▸ Exercise prompt: Put every line of the listing below, from the line that contains "You are a computer-use agent. The height" down to the line that contains "tap(237, 47)", into a JSON list of strings, one string per line, omitting blank lines.

- - -

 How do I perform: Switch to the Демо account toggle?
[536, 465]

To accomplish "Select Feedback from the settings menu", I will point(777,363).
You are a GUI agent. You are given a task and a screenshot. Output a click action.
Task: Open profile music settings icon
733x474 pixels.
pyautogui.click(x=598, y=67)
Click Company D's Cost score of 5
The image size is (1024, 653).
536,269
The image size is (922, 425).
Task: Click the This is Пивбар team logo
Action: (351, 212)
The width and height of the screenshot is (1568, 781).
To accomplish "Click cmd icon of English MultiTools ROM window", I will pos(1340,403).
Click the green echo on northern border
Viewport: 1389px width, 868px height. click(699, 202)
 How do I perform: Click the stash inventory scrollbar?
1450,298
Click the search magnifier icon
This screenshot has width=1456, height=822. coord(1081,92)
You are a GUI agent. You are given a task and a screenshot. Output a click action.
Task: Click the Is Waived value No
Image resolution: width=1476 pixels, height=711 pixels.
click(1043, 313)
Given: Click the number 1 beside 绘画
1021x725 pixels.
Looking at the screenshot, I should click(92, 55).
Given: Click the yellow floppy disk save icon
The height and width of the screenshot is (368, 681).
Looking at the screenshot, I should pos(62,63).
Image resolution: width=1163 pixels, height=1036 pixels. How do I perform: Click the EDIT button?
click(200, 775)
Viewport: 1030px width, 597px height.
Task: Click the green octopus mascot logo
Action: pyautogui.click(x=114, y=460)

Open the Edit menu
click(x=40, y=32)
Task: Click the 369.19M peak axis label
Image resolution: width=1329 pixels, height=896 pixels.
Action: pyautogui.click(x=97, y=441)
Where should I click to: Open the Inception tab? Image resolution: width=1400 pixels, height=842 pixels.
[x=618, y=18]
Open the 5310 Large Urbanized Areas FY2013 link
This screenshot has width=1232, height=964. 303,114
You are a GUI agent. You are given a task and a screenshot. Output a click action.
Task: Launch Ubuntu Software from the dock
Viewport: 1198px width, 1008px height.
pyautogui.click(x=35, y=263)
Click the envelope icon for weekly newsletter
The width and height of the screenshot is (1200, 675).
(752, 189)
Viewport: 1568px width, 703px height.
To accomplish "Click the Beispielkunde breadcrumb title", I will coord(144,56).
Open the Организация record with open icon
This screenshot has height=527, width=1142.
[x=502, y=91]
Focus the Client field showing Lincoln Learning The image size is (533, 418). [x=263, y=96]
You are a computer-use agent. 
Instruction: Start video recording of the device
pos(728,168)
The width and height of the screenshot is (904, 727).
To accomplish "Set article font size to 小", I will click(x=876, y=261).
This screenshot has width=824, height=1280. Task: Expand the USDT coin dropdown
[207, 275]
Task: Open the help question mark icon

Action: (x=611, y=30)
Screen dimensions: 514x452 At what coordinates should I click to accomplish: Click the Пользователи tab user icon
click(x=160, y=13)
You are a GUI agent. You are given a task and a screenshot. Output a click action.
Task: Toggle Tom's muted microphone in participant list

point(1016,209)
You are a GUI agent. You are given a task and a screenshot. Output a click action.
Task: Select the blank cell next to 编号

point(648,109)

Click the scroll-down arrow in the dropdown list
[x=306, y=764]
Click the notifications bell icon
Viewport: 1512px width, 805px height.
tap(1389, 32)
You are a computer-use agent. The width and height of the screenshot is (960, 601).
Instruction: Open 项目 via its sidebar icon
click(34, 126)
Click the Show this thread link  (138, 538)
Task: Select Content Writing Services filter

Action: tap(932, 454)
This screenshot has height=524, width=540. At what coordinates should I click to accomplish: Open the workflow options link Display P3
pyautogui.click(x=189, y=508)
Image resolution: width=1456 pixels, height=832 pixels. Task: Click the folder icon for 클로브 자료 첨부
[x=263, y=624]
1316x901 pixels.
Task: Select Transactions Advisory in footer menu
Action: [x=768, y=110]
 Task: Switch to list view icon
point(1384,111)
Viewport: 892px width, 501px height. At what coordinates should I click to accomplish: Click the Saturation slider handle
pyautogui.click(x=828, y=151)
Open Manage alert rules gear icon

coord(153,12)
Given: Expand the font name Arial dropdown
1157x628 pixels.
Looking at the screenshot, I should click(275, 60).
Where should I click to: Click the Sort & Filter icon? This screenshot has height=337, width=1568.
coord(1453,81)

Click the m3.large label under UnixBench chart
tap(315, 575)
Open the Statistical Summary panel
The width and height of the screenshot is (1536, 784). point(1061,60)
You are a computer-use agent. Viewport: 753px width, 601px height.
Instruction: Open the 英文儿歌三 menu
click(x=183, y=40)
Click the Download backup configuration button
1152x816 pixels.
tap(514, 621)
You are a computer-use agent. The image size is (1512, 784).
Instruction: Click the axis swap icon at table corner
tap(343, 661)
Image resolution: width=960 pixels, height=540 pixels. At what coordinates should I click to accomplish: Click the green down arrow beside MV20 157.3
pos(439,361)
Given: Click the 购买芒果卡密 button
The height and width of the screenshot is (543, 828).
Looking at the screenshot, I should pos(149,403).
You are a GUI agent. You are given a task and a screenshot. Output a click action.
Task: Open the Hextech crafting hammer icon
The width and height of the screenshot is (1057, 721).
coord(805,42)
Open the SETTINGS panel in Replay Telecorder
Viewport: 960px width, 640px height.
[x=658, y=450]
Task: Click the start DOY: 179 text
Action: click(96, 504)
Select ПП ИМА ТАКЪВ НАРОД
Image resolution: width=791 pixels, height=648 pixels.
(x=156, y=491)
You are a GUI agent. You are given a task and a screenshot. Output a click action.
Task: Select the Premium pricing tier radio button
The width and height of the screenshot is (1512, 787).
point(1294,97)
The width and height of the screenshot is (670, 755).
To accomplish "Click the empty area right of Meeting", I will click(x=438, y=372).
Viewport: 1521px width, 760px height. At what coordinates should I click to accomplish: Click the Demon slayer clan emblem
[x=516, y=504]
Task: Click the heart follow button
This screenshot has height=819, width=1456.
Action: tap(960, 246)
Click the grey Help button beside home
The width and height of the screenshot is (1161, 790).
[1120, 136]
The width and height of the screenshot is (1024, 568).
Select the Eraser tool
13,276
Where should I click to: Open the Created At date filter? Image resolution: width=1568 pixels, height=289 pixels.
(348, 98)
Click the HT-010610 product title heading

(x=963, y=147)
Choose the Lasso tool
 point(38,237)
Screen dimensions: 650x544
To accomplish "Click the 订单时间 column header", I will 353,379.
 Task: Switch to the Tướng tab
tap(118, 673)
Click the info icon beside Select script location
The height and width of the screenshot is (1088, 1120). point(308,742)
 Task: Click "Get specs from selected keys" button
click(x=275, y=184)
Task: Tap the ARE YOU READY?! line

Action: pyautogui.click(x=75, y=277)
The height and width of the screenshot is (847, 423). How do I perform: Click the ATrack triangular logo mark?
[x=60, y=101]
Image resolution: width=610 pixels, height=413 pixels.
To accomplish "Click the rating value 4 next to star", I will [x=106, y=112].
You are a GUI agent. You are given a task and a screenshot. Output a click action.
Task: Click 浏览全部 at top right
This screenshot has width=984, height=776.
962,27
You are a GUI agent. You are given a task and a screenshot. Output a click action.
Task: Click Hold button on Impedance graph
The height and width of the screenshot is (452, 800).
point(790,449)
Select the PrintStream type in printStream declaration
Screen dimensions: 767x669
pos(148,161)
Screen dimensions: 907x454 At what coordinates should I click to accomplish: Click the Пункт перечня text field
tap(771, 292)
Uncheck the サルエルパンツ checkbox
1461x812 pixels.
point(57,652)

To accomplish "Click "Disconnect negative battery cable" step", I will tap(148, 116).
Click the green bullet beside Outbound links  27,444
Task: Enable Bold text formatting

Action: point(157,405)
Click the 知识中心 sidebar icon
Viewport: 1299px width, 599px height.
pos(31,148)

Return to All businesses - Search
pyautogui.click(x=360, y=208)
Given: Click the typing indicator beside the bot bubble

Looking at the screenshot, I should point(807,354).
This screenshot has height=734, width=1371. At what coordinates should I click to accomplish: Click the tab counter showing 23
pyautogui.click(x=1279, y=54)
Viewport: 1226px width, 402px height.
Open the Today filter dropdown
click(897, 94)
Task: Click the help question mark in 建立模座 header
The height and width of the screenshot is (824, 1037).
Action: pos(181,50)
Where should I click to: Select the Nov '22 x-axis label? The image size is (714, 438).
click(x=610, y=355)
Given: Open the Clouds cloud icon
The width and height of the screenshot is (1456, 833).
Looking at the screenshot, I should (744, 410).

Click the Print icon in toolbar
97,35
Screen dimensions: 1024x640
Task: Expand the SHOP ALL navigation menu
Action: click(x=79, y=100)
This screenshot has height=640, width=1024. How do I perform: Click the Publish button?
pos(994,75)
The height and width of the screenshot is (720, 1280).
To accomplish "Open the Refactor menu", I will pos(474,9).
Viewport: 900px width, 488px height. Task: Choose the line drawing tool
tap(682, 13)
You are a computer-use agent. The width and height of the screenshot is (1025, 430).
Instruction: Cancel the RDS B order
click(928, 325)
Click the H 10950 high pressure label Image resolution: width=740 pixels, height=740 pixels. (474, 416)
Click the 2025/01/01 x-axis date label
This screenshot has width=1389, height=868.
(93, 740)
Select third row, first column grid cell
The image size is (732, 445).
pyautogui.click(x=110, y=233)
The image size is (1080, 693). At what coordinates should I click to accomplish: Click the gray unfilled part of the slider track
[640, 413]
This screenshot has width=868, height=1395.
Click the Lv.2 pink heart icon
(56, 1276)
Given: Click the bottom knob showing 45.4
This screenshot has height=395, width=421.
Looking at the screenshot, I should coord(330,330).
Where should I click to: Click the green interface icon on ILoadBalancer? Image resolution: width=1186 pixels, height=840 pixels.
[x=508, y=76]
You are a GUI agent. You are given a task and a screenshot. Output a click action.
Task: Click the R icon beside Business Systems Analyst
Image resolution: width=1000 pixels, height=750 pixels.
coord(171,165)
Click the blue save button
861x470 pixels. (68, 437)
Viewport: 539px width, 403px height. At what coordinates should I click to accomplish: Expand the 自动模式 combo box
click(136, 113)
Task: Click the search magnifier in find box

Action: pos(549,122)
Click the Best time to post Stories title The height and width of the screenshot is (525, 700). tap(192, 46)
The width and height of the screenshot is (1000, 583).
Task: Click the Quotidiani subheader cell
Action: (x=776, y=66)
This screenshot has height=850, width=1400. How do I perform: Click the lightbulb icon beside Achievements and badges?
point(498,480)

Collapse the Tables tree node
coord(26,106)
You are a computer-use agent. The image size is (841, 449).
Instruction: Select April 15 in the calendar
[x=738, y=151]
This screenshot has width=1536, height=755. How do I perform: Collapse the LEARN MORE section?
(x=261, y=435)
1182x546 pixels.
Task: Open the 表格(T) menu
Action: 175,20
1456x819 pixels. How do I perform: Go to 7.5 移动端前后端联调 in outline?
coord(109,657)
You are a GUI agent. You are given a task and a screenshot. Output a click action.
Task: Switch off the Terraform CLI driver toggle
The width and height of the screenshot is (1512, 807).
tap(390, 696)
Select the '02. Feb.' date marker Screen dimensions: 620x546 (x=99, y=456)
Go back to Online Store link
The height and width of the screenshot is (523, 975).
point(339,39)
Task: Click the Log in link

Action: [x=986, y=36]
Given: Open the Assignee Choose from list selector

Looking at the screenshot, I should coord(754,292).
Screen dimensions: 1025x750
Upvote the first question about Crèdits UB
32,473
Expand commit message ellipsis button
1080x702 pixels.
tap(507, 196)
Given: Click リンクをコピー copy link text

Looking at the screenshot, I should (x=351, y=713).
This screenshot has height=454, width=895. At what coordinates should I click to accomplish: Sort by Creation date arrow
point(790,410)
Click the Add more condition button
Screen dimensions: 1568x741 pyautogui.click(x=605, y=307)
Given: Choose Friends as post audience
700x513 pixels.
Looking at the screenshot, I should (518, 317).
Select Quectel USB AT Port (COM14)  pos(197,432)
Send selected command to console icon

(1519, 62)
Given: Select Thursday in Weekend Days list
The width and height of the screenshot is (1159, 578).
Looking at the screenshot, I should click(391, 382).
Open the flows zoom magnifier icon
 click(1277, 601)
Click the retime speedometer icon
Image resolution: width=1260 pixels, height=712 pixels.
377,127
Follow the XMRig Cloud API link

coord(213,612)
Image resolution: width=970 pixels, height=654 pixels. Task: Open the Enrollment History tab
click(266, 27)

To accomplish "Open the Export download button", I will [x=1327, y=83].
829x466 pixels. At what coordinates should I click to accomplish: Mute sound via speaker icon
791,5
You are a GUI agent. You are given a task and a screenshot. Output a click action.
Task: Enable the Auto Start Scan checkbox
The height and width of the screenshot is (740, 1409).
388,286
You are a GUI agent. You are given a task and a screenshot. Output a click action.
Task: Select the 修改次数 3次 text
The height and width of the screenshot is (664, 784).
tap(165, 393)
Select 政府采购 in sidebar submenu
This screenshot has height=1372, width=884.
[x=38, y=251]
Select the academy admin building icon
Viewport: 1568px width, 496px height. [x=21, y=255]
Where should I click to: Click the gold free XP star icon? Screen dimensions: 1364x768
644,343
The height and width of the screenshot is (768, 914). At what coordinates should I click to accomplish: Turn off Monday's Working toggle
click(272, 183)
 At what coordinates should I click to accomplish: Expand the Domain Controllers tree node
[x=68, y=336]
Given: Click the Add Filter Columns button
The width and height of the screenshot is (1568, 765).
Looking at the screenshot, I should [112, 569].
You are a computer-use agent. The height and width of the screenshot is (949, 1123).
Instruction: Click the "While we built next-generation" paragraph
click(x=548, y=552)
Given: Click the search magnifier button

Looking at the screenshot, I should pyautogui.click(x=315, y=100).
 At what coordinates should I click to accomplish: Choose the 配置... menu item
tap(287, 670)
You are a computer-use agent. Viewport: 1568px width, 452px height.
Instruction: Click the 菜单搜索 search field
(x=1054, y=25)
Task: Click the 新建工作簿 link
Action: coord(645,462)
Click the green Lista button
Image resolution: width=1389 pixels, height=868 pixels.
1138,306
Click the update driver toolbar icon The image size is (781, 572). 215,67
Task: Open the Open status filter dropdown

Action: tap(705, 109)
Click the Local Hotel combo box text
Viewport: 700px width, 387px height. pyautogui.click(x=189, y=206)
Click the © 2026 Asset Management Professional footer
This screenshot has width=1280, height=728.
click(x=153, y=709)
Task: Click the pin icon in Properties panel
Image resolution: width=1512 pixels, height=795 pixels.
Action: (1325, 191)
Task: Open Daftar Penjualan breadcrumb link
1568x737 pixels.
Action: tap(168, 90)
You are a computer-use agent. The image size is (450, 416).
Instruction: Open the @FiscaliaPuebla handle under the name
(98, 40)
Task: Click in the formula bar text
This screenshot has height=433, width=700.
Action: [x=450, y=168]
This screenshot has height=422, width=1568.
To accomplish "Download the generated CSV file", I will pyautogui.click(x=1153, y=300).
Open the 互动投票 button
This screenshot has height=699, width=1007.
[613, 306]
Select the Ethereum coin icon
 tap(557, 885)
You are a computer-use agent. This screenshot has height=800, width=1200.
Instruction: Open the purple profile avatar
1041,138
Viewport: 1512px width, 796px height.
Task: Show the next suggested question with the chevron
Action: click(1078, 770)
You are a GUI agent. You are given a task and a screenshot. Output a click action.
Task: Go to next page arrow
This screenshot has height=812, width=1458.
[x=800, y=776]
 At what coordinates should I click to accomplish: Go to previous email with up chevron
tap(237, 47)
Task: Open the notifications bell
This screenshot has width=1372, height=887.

- - -

▸ Answer to the problem:
[
  "You are a computer-use agent. The height and width of the screenshot is (949, 1123).",
  "Instruction: Click the \"While we built next-generation\" paragraph",
  "click(x=548, y=552)",
  "Given: Click the search magnifier button",
  "Looking at the screenshot, I should pyautogui.click(x=315, y=100).",
  " At what coordinates should I click to accomplish: Choose the 配置... menu item",
  "tap(287, 670)",
  "You are a computer-use agent. Viewport: 1568px width, 452px height.",
  "Instruction: Click the 菜单搜索 search field",
  "(x=1054, y=25)",
  "Task: Click the 新建工作簿 link",
  "Action: coord(645,462)",
  "Click the green Lista button",
  "Image resolution: width=1389 pixels, height=868 pixels.",
  "1138,306",
  "Click the update driver toolbar icon The image size is (781, 572). 215,67",
  "Task: Open the Open status filter dropdown",
  "Action: tap(705, 109)",
  "Click the Local Hotel combo box text",
  "Viewport: 700px width, 387px height. pyautogui.click(x=189, y=206)",
  "Click the © 2026 Asset Management Professional footer",
  "This screenshot has width=1280, height=728.",
  "click(x=153, y=709)",
  "Task: Click the pin icon in Properties panel",
  "Image resolution: width=1512 pixels, height=795 pixels.",
  "Action: (1325, 191)",
  "Task: Open Daftar Penjualan breadcrumb link",
  "1568x737 pixels.",
  "Action: tap(168, 90)",
  "You are a computer-use agent. The image size is (450, 416).",
  "Instruction: Open the @FiscaliaPuebla handle under the name",
  "(98, 40)",
  "Task: Click in the formula bar text",
  "This screenshot has height=433, width=700.",
  "Action: [x=450, y=168]",
  "This screenshot has height=422, width=1568.",
  "To accomplish \"Download the generated CSV file\", I will pyautogui.click(x=1153, y=300).",
  "Open the 互动投票 button",
  "This screenshot has height=699, width=1007.",
  "[613, 306]",
  "Select the Ethereum coin icon",
  " tap(557, 885)",
  "You are a computer-use agent. This screenshot has height=800, width=1200.",
  "Instruction: Open the purple profile avatar",
  "1041,138",
  "Viewport: 1512px width, 796px height.",
  "Task: Show the next suggested question with the chevron",
  "Action: click(1078, 770)",
  "You are a GUI agent. You are given a task and a screenshot. Output a click action.",
  "Task: Go to next page arrow",
  "This screenshot has height=812, width=1458.",
  "[x=800, y=776]",
  " At what coordinates should I click to accomplish: Go to previous email with up chevron",
  "tap(237, 47)"
]